**TASK INSTRUCTIONS**
Using the data below, transcribe exactly everything from the line that contains "The width and" down to the line that contains "This screenshot has height=650, width=1059.". Include both of those lines and none of the pictures.

**AVAILABLE DATA**
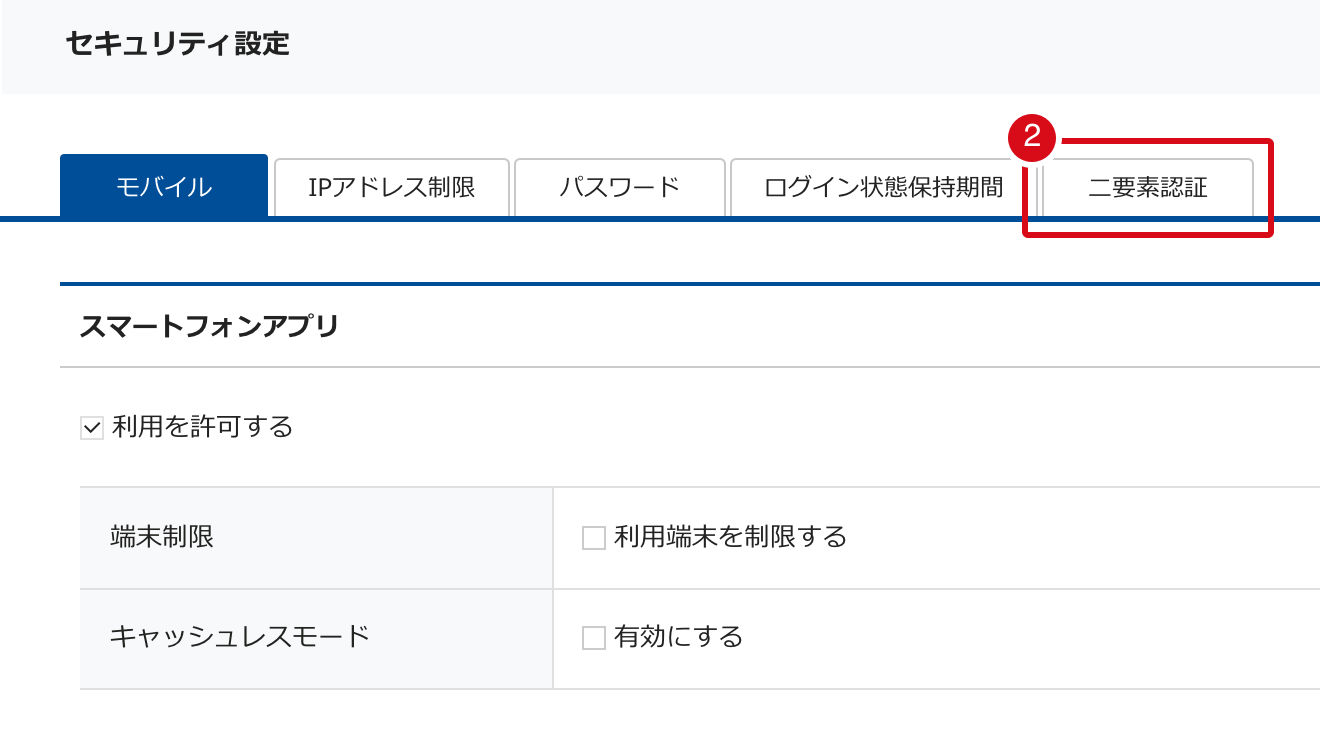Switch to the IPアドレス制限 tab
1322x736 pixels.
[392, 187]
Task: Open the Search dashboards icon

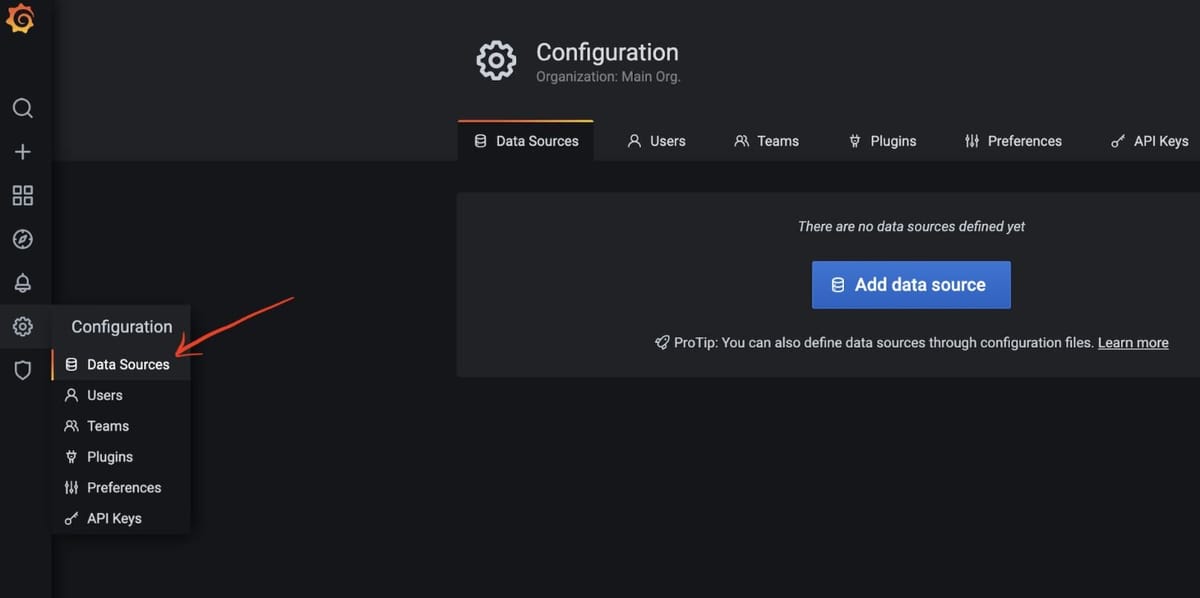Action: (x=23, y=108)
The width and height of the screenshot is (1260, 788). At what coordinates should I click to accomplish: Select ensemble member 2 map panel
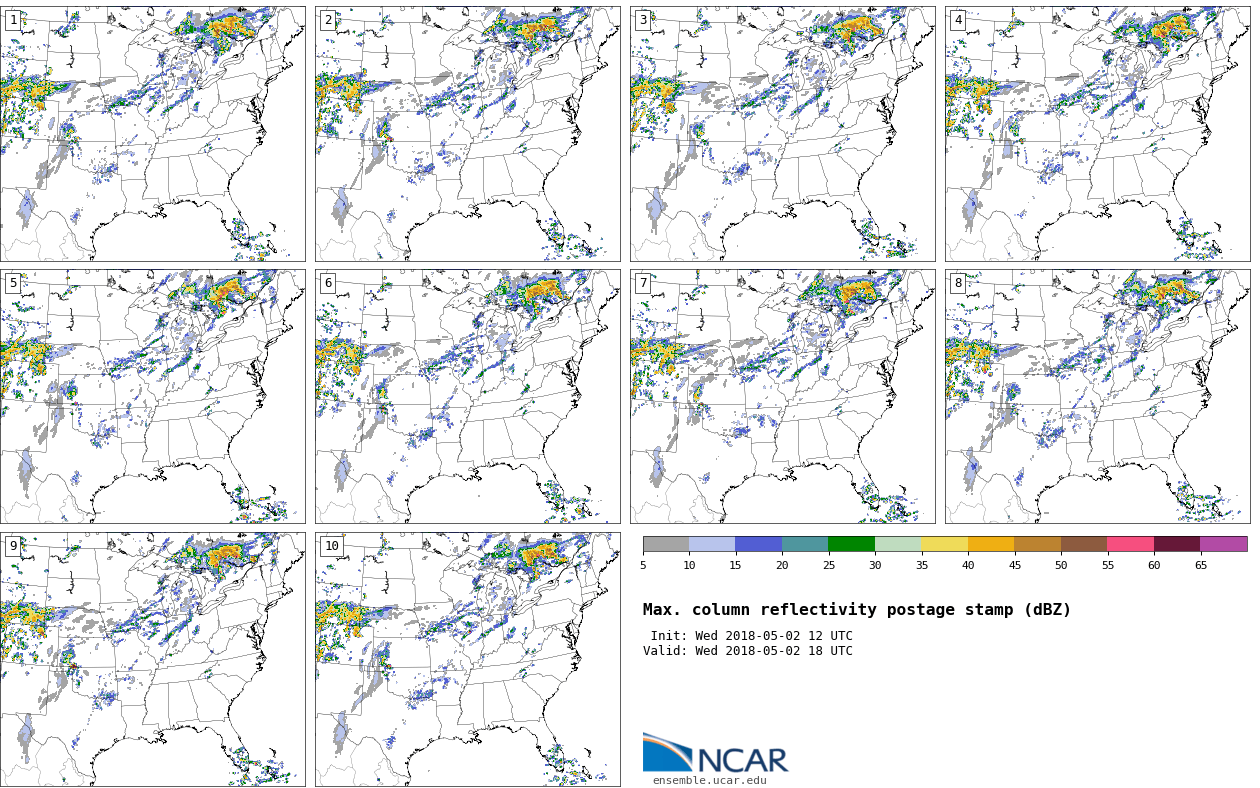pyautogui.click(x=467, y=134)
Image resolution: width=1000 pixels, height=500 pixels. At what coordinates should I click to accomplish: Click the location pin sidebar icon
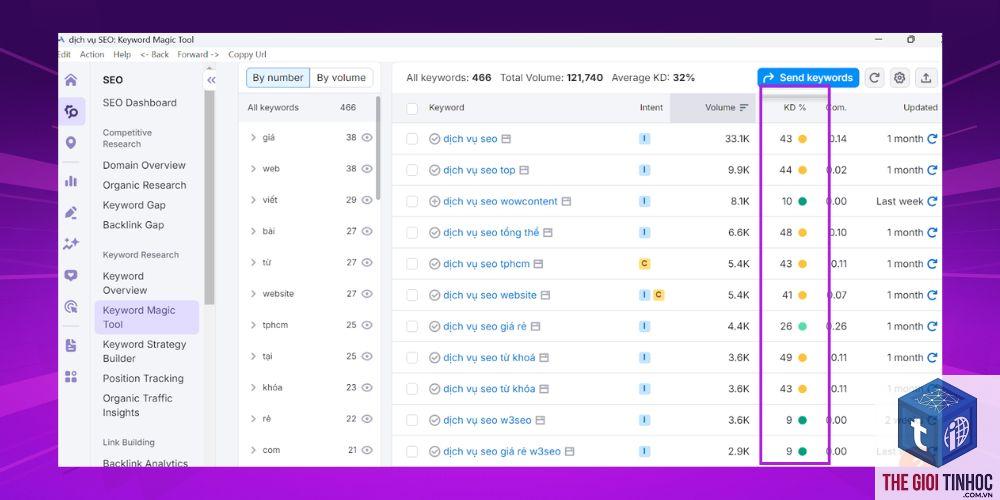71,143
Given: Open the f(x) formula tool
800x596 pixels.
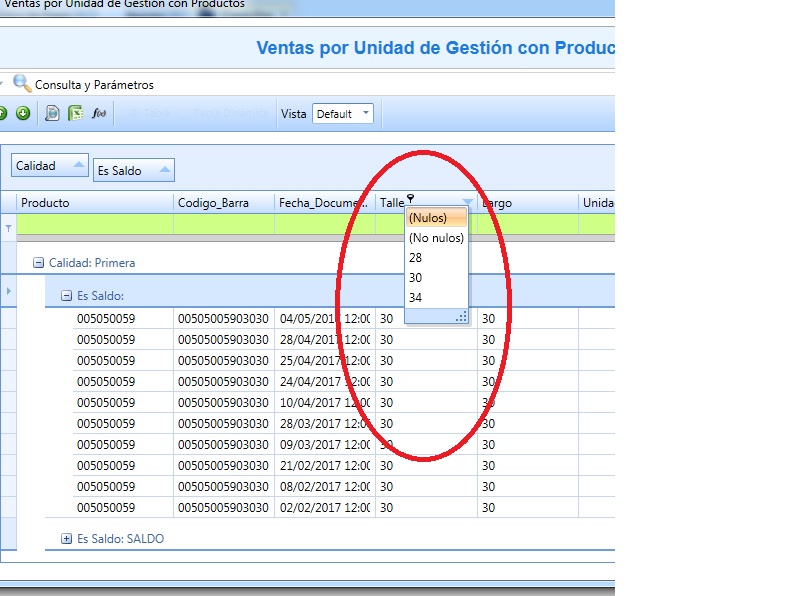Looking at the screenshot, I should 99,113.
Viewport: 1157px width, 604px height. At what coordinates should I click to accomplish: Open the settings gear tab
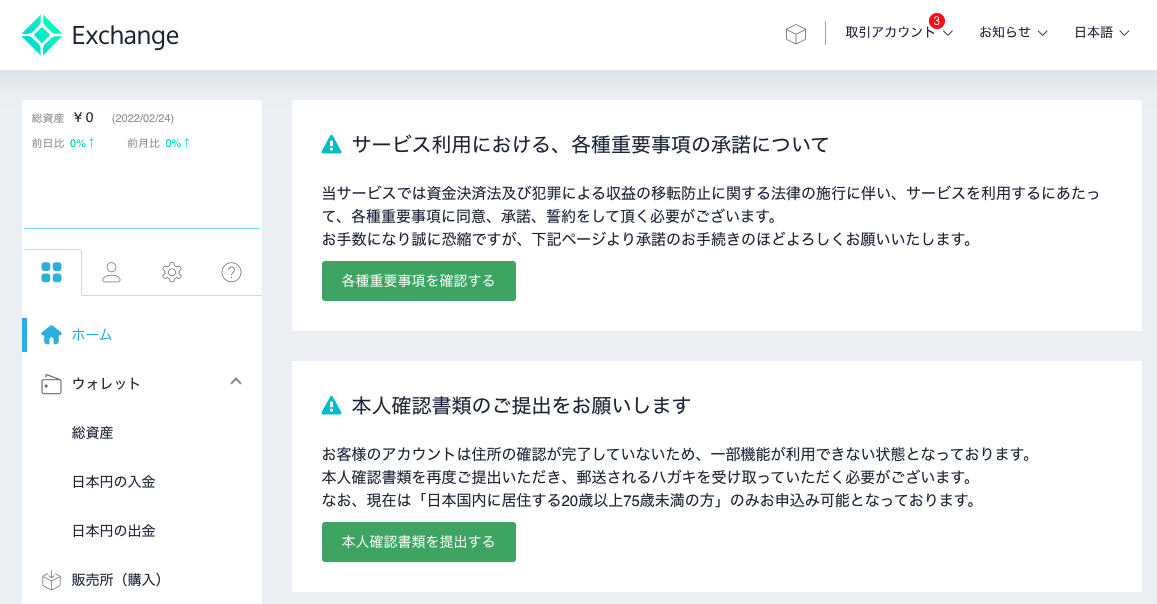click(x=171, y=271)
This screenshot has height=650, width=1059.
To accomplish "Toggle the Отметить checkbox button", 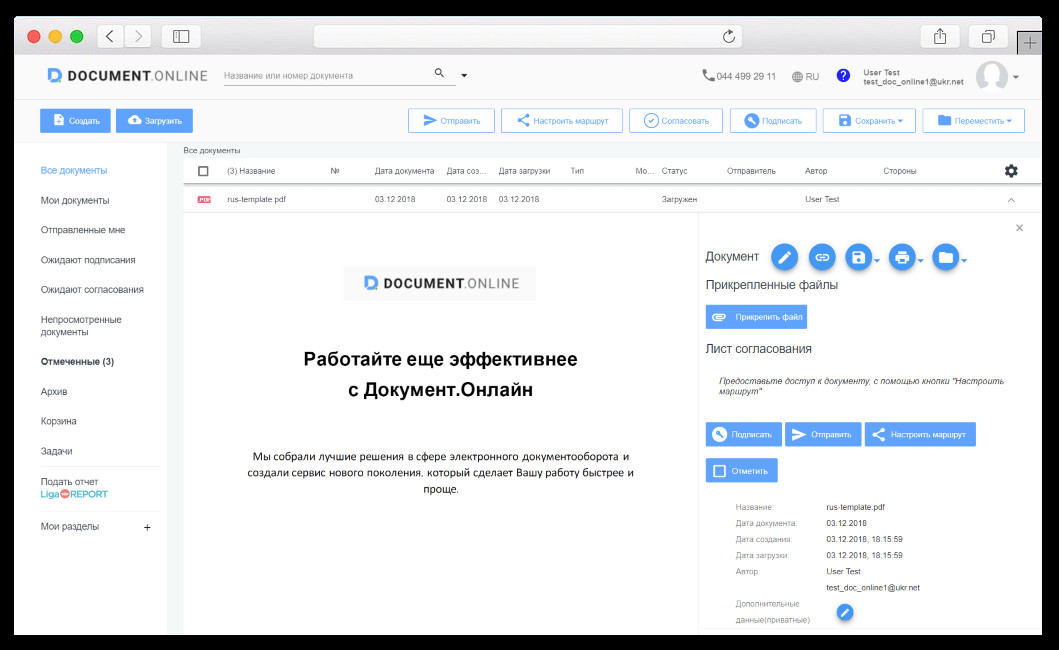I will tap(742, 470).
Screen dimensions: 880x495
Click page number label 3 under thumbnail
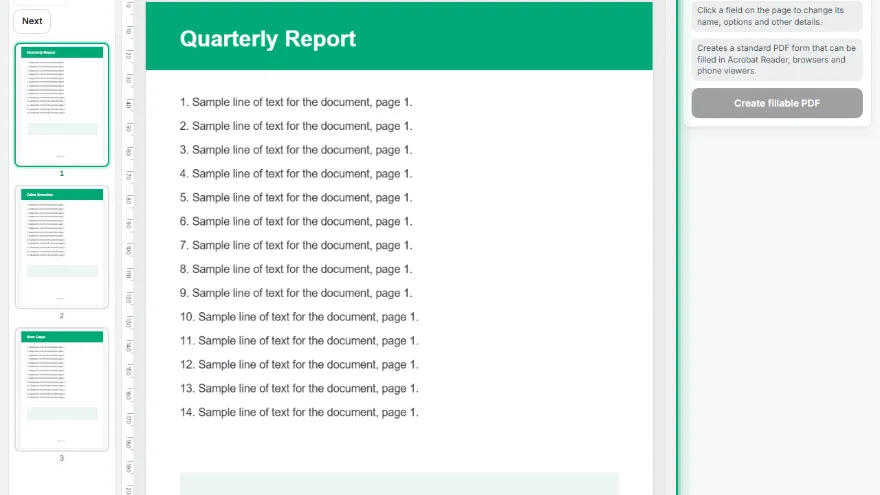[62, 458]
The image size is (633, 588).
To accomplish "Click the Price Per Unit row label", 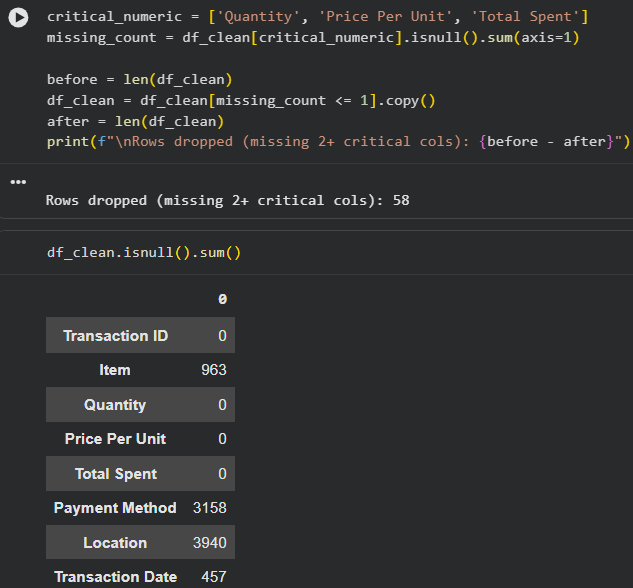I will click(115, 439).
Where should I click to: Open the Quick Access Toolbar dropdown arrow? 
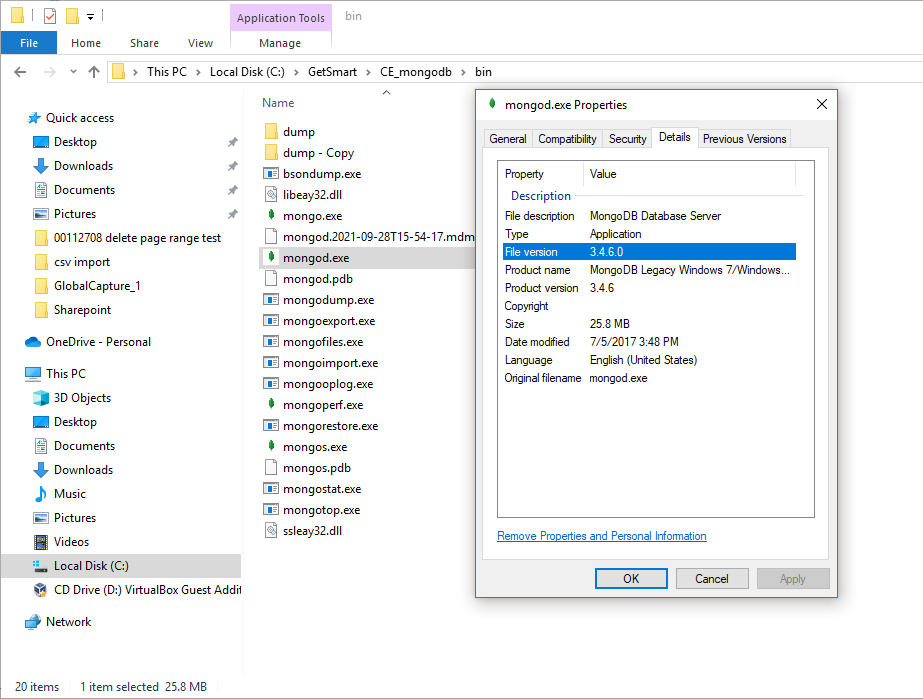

**SOLUTION BELOW**
The width and height of the screenshot is (1260, 788). At what coordinates should I click to accomplish: Select ensemble member 2 map panel
pyautogui.click(x=467, y=134)
Image resolution: width=1000 pixels, height=500 pixels. At what coordinates should I click to accomplish: Click the location pin sidebar icon
71,143
Given: Open the f(x) formula tool
800x596 pixels.
Looking at the screenshot, I should 99,113.
Viewport: 1157px width, 604px height. At what coordinates should I click to accomplish: Open the settings gear tab
click(x=171, y=271)
This screenshot has height=650, width=1059.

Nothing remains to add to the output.